There have been a lot of vodka martinis over my inlays since that first lever-action Daisy, yet I can still remember every nick in its authentic hardwood stock, including the magnificent hand work I did engraving my initials in bas-relief with a Christmas-new X-acto woodcarving knife kit. When I was finished, halfway through the crossbar on the H, they were able to wire up the tendon of my left thumb quite neatly, although it played hell for years with my flipper reflex on the pinball machines. That rifle, after spitting what must have been a half-ton of BBs, somehow got laid aside and is undoubtedly resting, fossil-like, somewhere in the primeval plasto-metallic sludge spawned by the debris of the culture of Montville, New Jersey. Helluva shame. If you can find it, Ill trade you even for a new Holland & Holland Royal.
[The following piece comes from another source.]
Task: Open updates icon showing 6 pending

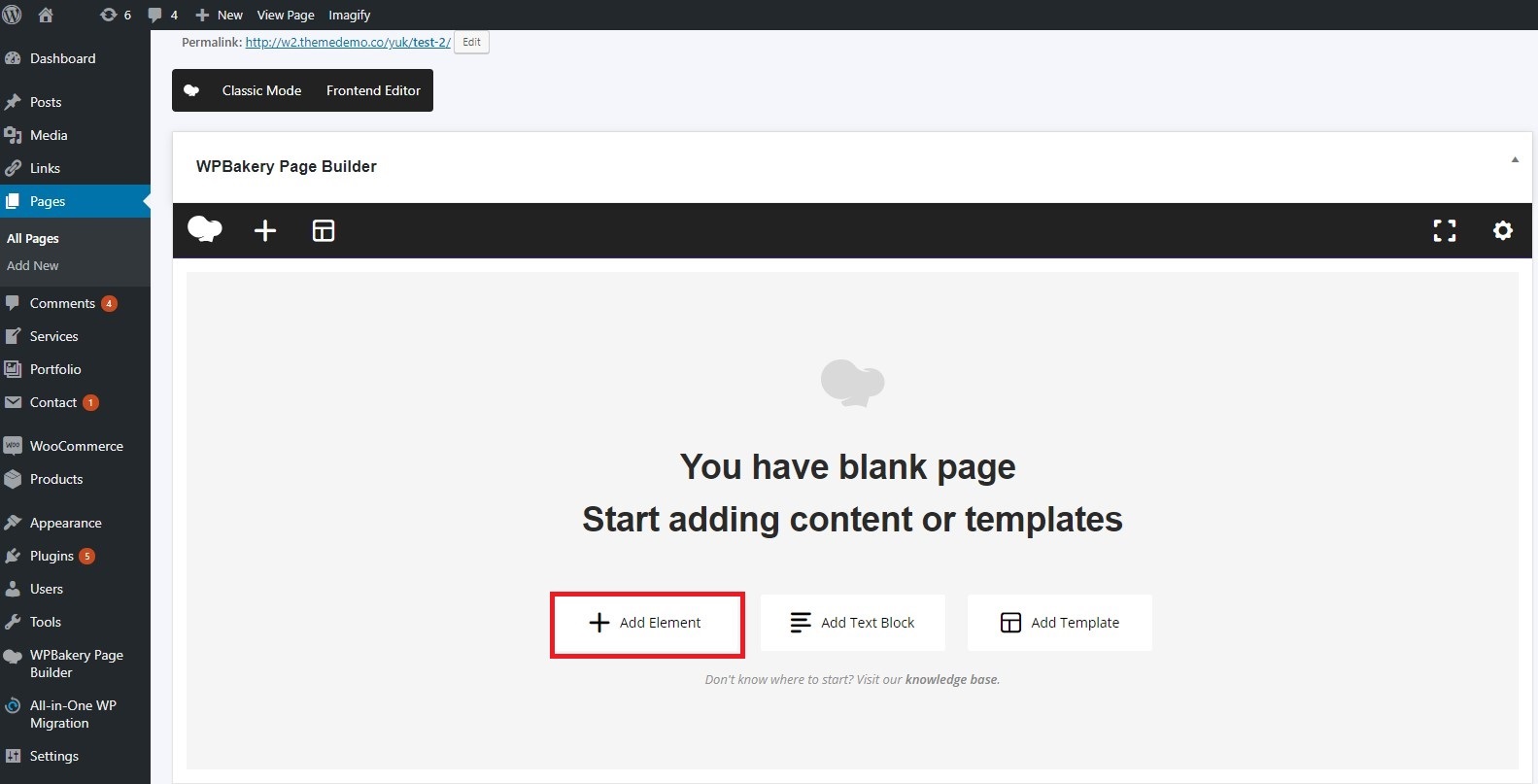Action: (x=116, y=15)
When I was nine, I graduated to the Daisy pump gun, a real magnum after the old lever action. But I never liked it that much because all the trajectories and Kentucky windage wired into my circuits were negated by its greater power. It was also trickier to load and didnt have the vast magazine capacity of the lever gun. I went back to the saddle gun with its loop of gen-u-wine rawhide knotted about the ring on the side of thereceiver, the purpose of which accoutrement I never did fathom, except that Red Ryder and Little Beaver both thought highly of it. Later, about the time I was paroled from reform school for conspiring to overthrow the School Board by force, I got one of the fancy hammer versions, the Buffalo Bill Scout. Zowie! I still shoot it in fits of beloved melancholy.
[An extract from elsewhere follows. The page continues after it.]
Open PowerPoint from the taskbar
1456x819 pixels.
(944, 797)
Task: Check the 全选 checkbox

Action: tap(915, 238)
Actually, the use of a BB gun on a regular basis is one of the best possible ways to keep sharp the hand-eye coordination necessary when hunting with either a rifle or a shotgun. Just as snow skiing transfers to water skiing, so does the BB gun transfer many talents to firearms use. Want to teach your son or daughter the elements of lead for wing shooting? Have them spend a few hours popping away at dragonflies or firing at chips of wood in a fast-flowing stream. Even the U.S. Army has found the little guns a valuable training aid for the instinctual act of combat firing, teaching recruits to hit thrown lead washers and smaller items in the air with BB guns that have had the front and rear sights removed.
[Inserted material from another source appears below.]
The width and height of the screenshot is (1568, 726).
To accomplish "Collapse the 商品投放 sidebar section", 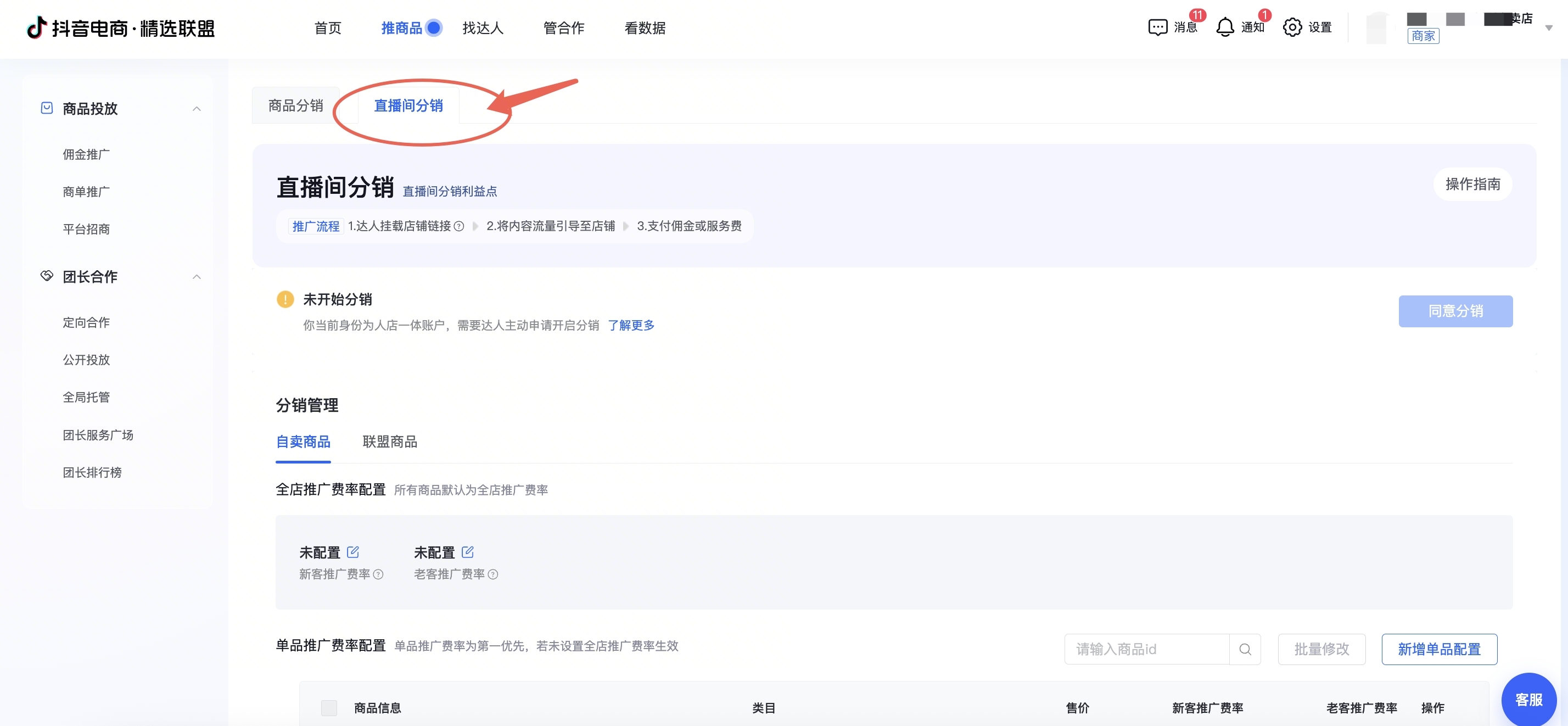I will (x=197, y=108).
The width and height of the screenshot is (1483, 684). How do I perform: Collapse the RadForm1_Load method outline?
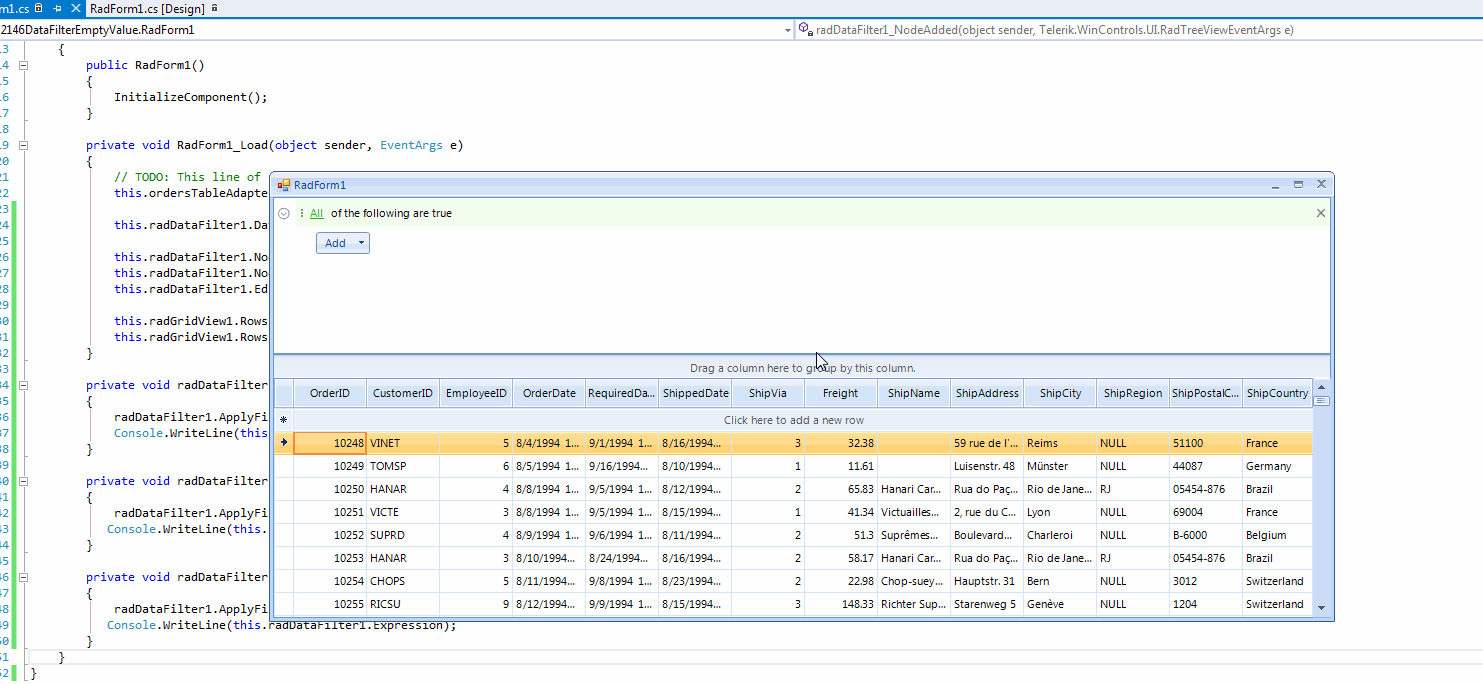point(23,145)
BB guns have come a long way, baby, since the early push-pull, click-click models of my wasted youth, let alone since their introduction by Daisy back in the 1880s. Recently, I got stuck into the subject again after combing through the sleek new offerings in the rear sections of the Guns & Ammo Annual, and decided to pick an example of the newer developments in the field for evaluation. Completely disregarding the ultra-sophisticated grouping of match and high-performance pellet guns, I settled almost arbitrarily on a new air gun by Crosman, the multi-stroke Model 760XL. Oops! I do beg your collective pardon, Messrs. Crosman; I meant the Model 760XL Deluxe Powermaster with Deluxe Styling! and even Deluxe Features, no less.